El absurdo de lo tradicional
Por El Huitzo
Shiva Baby (2020), la ópera prima de Emma Seligman es, en el centro de todo, una comedia social que explora la búsqueda de identidad y de libertad propia ante la imposibilidad de escapar de lo establecido arbitrariamente por la comunidad; la lucha entre lo que se espera de nosotros contra lo que deseamos ser y el punto medio en el que tenemos que aprender a definirnos, con tal de no perder contacto con el único mundo que conocemos y sin tener que traicionarnos.
La trama se desarrolla a lo largo de un shiva (funeral de la religión judía) en el que Danielle (una impresionante Rachel Sennott), una chica recién graduada de preparatoria y sin prospectos claros a futuro, tiene que lidiar con una serie de situaciones sociales incómodas provocadas por sus padres, miembros de la comunidad judía cercanos a su familia y el encuentro inesperado con su Sugar Daddy que, para hacer más grande su sorpresa, resulta estar casado y con un hijo recién nacido.

Dentro de estos parámetros, el guion cuenta con un desarrollo frenético y caótico en el que los realizadores caminan una fina cuerda floja, tentando el desastre en cada paso, nunca cayéndose, a menudo tambaleándose lo suficiente para hacernos compartir la angustia de su protagonista. A partir de aquí todo depende de las actuaciones que sostienen una historia que, con los intérpretes equivocados, podría fácilmente haberse desbaratado, sin embargo, Rachel Sennott, sobre cuyos hombros recae todo el peso de la película y del mundo, posee un magnetismo inigualable que logra mantener la situación en tierra, manteniéndonos siempre comprometidos con su perspectiva.

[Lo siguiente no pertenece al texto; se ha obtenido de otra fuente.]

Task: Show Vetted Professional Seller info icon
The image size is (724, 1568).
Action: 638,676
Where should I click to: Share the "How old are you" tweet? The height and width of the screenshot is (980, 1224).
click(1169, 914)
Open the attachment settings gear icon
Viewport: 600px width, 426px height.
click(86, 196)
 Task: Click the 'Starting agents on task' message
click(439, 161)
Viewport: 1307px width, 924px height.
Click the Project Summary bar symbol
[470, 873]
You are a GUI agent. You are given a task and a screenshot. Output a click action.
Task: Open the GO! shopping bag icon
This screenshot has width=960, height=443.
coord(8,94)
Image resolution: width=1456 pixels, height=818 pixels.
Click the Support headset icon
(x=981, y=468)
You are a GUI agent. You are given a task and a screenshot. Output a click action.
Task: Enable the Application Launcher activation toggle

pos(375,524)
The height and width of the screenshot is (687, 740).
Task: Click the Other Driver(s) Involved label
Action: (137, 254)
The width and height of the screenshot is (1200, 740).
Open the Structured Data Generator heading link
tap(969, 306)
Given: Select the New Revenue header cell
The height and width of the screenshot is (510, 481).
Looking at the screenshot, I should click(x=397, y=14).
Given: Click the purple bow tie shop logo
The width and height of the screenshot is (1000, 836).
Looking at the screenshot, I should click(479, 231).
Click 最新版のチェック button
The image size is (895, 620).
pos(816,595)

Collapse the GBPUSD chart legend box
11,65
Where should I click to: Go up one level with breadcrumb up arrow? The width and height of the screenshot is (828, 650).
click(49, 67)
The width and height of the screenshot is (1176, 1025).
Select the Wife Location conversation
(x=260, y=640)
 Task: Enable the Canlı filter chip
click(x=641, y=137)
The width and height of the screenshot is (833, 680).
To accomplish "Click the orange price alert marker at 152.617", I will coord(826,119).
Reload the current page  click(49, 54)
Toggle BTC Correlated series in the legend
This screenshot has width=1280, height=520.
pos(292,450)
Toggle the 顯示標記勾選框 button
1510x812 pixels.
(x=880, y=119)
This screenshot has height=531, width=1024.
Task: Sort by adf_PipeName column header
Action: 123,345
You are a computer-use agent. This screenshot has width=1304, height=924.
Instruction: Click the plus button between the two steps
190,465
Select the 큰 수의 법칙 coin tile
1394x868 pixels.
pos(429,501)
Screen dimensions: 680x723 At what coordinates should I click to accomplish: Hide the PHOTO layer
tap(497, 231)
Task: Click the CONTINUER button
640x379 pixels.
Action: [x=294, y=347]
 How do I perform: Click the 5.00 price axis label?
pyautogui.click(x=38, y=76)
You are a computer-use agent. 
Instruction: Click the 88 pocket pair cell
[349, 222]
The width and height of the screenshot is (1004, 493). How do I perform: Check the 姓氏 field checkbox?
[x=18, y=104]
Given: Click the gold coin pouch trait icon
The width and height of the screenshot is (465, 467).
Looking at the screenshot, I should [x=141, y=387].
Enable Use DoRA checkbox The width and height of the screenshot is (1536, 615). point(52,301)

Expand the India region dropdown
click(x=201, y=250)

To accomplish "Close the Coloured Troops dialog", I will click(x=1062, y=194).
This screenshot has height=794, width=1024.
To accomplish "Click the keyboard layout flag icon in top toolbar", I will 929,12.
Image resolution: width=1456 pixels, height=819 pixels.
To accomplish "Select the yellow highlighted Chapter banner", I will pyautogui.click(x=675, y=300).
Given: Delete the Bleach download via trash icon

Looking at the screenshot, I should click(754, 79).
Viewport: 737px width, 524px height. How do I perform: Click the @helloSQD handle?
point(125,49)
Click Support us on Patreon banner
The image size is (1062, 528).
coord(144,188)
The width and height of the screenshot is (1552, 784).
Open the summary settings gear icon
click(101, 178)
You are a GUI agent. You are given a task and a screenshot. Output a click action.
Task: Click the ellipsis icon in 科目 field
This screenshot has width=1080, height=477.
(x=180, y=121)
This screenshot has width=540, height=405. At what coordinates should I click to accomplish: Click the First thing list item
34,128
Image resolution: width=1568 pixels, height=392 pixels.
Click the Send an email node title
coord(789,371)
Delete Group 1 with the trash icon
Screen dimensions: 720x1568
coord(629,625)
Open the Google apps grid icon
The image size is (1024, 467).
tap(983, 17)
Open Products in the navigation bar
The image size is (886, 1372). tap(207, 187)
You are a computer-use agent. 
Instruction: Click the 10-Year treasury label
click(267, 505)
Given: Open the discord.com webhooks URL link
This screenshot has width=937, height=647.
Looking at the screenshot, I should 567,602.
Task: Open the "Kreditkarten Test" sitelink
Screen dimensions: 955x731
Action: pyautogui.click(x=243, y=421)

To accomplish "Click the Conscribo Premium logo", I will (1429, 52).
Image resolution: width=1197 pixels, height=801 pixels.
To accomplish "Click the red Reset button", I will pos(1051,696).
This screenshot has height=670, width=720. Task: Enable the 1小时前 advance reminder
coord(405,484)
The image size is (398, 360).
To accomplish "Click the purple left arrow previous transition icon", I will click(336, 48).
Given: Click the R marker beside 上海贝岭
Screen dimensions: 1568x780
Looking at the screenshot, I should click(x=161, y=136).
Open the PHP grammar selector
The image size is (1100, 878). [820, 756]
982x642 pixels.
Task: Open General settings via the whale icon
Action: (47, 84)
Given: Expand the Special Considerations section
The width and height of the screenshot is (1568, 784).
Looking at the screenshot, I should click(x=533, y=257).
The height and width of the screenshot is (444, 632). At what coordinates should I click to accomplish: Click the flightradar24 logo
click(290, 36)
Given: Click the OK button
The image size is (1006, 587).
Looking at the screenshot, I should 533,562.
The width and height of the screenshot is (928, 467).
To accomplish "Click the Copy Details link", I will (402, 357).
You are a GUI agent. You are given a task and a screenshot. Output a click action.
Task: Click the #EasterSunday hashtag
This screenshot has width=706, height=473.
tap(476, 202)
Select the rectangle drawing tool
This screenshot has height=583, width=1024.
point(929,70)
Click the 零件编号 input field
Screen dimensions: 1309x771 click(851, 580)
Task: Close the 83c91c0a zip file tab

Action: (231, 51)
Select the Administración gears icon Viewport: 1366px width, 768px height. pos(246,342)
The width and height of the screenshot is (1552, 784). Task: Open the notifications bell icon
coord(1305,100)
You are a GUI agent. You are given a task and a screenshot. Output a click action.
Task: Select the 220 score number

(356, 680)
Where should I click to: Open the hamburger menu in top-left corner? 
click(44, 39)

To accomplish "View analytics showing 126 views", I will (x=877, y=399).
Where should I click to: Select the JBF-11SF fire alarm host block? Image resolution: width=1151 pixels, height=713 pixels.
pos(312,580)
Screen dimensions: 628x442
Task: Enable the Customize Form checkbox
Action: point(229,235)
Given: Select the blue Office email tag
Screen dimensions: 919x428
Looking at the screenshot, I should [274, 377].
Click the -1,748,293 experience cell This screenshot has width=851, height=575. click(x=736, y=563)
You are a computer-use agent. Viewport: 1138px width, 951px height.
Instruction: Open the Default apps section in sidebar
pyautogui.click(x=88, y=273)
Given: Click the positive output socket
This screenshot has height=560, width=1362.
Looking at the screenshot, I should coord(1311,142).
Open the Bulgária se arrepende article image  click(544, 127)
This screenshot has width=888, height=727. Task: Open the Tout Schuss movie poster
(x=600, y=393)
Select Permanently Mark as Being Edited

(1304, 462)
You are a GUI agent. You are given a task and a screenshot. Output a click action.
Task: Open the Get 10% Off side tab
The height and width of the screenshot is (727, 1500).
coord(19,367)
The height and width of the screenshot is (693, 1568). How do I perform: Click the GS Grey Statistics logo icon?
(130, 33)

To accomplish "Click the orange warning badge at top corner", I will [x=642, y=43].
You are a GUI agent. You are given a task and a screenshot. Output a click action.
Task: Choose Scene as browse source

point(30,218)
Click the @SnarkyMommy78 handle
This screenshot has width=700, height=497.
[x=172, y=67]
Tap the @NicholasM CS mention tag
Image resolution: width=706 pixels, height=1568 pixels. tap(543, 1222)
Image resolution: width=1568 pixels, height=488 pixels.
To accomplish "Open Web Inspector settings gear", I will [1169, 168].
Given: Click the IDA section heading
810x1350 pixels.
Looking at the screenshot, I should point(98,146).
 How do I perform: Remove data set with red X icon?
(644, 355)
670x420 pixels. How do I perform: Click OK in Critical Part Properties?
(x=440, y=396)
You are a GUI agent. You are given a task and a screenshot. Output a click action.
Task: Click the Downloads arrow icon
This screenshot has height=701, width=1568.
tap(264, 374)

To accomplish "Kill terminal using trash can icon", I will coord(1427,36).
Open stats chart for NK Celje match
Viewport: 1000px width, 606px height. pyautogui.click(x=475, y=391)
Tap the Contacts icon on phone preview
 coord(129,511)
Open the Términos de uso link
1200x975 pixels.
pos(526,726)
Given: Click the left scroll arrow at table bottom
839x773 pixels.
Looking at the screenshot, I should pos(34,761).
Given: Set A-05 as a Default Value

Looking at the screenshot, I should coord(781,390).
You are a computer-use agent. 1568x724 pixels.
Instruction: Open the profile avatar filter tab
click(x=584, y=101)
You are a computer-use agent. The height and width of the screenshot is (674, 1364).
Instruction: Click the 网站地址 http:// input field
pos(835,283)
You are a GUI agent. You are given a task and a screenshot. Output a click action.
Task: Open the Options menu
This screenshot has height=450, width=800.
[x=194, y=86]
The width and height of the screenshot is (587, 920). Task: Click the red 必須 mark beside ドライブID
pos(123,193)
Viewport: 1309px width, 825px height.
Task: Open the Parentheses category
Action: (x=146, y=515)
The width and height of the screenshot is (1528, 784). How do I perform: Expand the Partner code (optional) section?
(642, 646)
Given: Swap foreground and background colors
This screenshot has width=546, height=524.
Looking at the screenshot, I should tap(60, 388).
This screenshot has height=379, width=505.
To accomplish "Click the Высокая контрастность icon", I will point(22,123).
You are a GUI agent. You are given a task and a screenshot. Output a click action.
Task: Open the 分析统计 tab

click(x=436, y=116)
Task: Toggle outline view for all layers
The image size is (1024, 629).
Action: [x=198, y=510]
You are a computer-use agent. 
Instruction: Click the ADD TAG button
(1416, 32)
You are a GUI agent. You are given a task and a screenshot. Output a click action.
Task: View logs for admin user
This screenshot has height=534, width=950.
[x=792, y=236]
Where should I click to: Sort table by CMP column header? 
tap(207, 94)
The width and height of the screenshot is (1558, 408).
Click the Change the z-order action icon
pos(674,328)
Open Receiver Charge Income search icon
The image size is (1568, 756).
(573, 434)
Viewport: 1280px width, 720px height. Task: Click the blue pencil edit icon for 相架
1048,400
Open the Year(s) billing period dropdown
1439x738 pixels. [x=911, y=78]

El lenguaje cinematográfico funciona en torno a la fuerza de la actuación de Sennott, el uso de la cámara y de la composición ayudan a reforzar la persistente claustrofobia que siente Danielle, a quien conocemos en un plano relativamente abierto, pero prácticamente todo el resto del filme la seguimos a través de una cámara en mano constantemente en close up, y si llega a abrirse es para dar contexto de su situación, rodeada de personas que parecen ignorarla y juzgarla simultáneamente.

«La película no parece buscar ser una condena de la tradición, sino una especie de búsqueda de comunión entre lo tradicional y lo moderno, que halla momentos de claridad en medio de la superficialidad del caos».
El trabajo de Emma Seligman detrás de cámara no busca una objetividad, siempre nos sitúa en medio de la situación, a menudo como intermediarios en conversaciones que amenazan con estallar. Es evidente que la directora comprende bien este contexto, no lo juzga, pero tampoco tiene escrúpulos en mostrarlo tal como es, y es de ahí donde se desprende la incómoda comicidad del guion, en la comprensión del absurdo inherente en las situaciones sociales prefabricadas por tradiciones aparentemente monolíticas.
Danielle parece encontrar algo irreconciliable entre su propia identidad (feminista, bisexual, artista) y la identidad de su familia y de aquellos que la rodean. El mundo que ella conoce es un mundo que promete cobijo y apoyo en la superficie, pero que puesto en práctica sólo le ofrece un entorno solitario, plagado de hipocresía y de incomprensión. A pesar de todo esto la película no parece buscar ser una condena de la tradición, sino una especie de búsqueda de comunión entre lo tradicional y lo moderno, que halla momentos de claridad en medio de la superficialidad del caos; momentos de esperanza que, milagrosamente, no quedan asfixiados en medio de la sofocación.